For the hon. member to argue that these votes be struck down on the basis that the government has provided specific details on its future strategies is to argue that the government should retreat under a veil of secrecy. That is precisely what we are trying to avoid as part of the improved reporting to Parliament project, a project that, I underline again, has received the hon. member's support, for which I both commend and thank him.
What a wonderful opportunity these documents provide. Parliament now has a three year planning horizon to help them understand the context within which new legislative proposals will operate.

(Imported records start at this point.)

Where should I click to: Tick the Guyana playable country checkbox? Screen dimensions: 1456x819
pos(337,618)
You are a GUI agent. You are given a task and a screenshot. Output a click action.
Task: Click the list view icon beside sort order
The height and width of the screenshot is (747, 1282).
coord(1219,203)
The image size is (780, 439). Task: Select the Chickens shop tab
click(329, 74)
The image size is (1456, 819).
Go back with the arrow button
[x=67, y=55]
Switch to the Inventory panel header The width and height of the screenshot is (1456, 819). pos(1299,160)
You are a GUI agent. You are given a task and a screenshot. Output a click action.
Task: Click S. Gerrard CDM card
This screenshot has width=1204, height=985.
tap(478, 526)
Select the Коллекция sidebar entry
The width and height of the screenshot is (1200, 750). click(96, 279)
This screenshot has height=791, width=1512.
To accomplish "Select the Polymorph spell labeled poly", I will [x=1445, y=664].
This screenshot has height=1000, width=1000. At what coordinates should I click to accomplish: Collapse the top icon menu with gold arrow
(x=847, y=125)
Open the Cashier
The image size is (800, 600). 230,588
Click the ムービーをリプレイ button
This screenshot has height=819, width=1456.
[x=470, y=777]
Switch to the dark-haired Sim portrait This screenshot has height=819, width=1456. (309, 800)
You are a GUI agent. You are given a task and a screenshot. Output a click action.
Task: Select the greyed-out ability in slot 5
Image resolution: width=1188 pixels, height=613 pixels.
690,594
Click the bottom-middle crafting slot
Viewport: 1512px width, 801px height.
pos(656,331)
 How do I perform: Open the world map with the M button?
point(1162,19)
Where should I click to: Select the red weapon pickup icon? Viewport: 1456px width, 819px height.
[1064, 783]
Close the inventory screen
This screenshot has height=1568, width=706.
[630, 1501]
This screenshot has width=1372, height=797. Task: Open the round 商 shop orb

I would go so far as to suggest that this level of future planning information and disclosure is probably unique among our fellow OECD countries.
The situation is similar for the three items where the hon. member claims that we are legislating through supply legislation. Again, this is simply not the case.
Vote 35 for the Canadian International Trade Tribunal is simply for program expenditures. That is the wording of the vote. There is nothing in these words that could possibly be construed as extending its mandate as the hon. member suggests. The vote is neither providing nor is it seeking new or additional authority. It is merely seeking supply.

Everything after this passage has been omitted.